In poche ore la capitale francese è diventata il teatro di sei sparatorie in bar e ristoranti degli arrondissement più centrali. Ma ci furono anche le tre deflagrazioni vicino allo Stade de France e l’attacco alla sala concerti del Bataclan, che da solo portò alla morte di 90 persone.
Sette anni sono passati da quelle stragi che lasciarono dietro di sé una scia di sangue. La Francia ha cercato di risollevarsi per punire gli autori degli attentati del 13 novembre. Un maxiprocesso ha così prodotto la condanna di Salah Abdeslam, l’unico superstite del commando terroristico entrato in azione quella notte, e di altre 18 persone.
“Il processo ha avuto una funzione essenziale anche per noi dal punto di vista civile, pubblico e di giustizia. Sul fronte privato niente passerà mai”. A pronunciare queste parole è Luciana Milani, la mamma della ricercatrice italiana Valeria Solesin, uccisa assieme alle altre vittime del Bataclan.
Interpellata dal Corriere della Sera, la madre della ricercatrice ha raccontato di non poter dimenticare quanto accaduto quella notte. “Per noi questo capitolo non sarà mai chiuso – ha detto –. Il processo però ha avuto la funzione di dare fine al capitolo pubblico e i sopravvissuti ne avevano bisogno, così come i parenti delle vittime e lo Stato. Tutta la Francia è passata attraverso un momento catartico”.
Una perdita incancellabile
La donna ha assistito alla lettura della sentenza nella maxi-aula del processo per le stragi del 13 novembre. “Ho passato a Parigi diversi mesi – ha sottolineato – e sedere in quell’aula mi ha aiutato ad avere una nuova consapevolezza di questi fatti terribili, almeno dal punto di vista sociale. La sentenza, per quanto consolatoria, non ha avuto per me alcun valore dal punto di vista personale: Valeria non c’è più e nulla può cambiare tutto questo, ma dal punto di vista pubblico ha avuto un grande significato”.
C’è indubbiamente soddisfazione da parte sua per le pene esemplari per i responsabili della mattanza. Anche se riconosce che il pm transalpino aveva chiesto per loro punizioni anche più dure. “La sentenza però è stata ben ponderata, mi è parsa comunque molto equilibrata anche se alcune aspettative sono state disattese. Alcune famiglie desideravano un migliore accertamento dei fatti, ma non è certo colpa di chi ha lavorato al caso. La mancanza di dettagli è dovuta al fatto che molti imputati non hanno parlato. Per il resto sono stati molto veloci e questo ha un valore, perché ha dato la possibilità a vittime e familiari di avere una risposta pubblica in tempi coerenti”.

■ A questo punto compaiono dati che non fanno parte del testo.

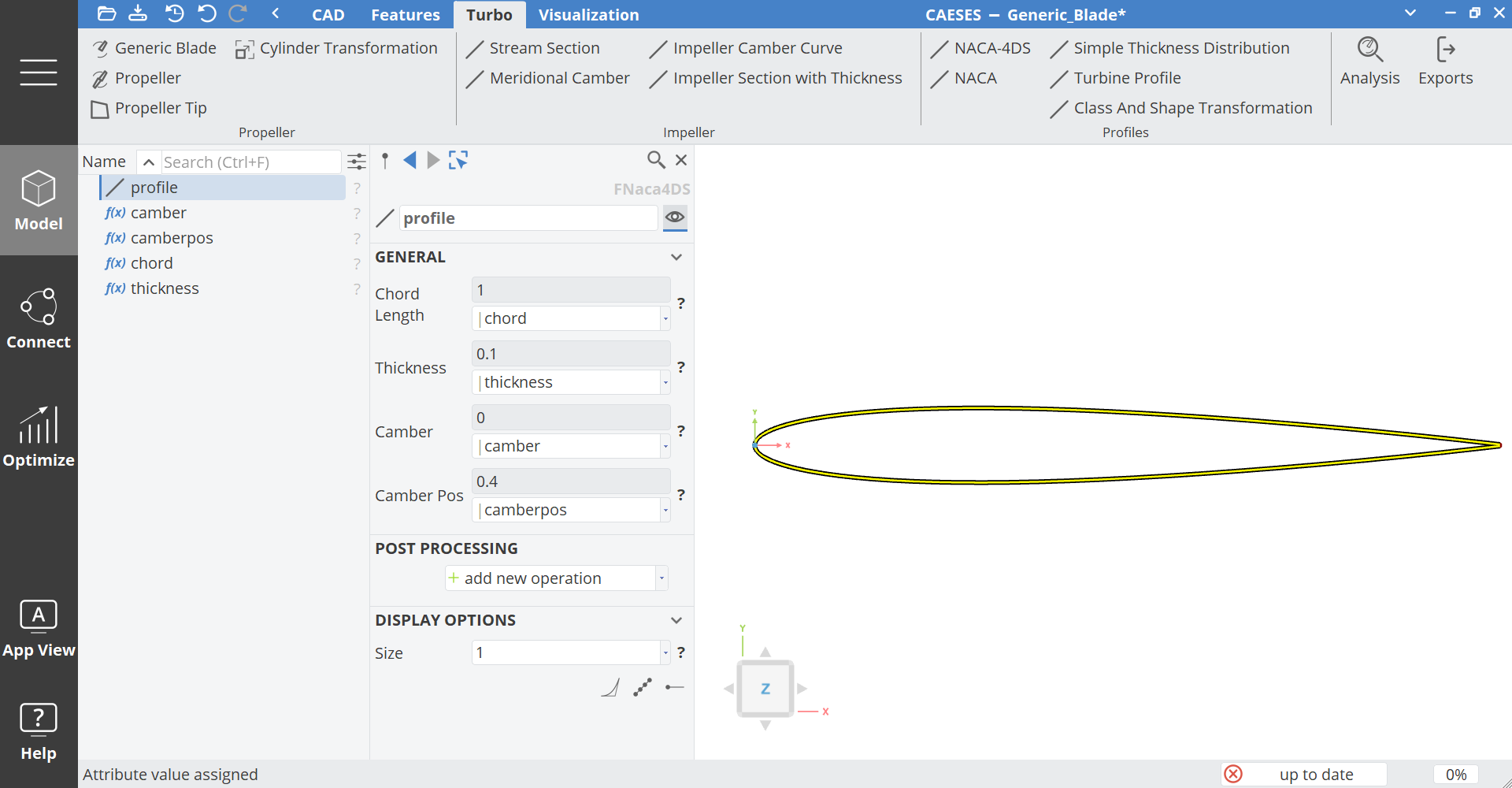Toggle the points display option icon

tap(643, 687)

Il probabile senso di colpa di Salah Abdeslam
La madre di Valeria Solesin ha parlato anche di Salah Abdeslam, il principale imputato del processo. L’unico ancora in vita dei terroristi islamici che facevano parte del commando assassino. “Ha scelto di parlare solo alla fine del processo e ha ricevuto la pena più dura dalla legge francese. Durante il dibattimento non ha dato alcuna collaborazione e ha fatto affermazioni puerili. In ogni caso, non ha voluto fare ricorso e questo secondo me è indicativo del suo senso di colpa”.

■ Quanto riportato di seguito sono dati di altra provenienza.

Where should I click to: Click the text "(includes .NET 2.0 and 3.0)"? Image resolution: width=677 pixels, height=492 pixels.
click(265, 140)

Malgrado la condanna, è incancellabile però il dolore per la perdita della figlia, che si trovava a Parigi per ragioni lavorative. “Dobbiamo fare i conti con la sua morte tutti i giorni – ha raccontato la mamma di Valeria –. Alla fine per noi il 13 novembre non è così diverso da tutti gli altri giorni. Si tratta di un anniversario significativo, ma per noi è una quotidianità. Cerchiamo solo di affrontare tutto nel migliore dei modi ogni giorno”.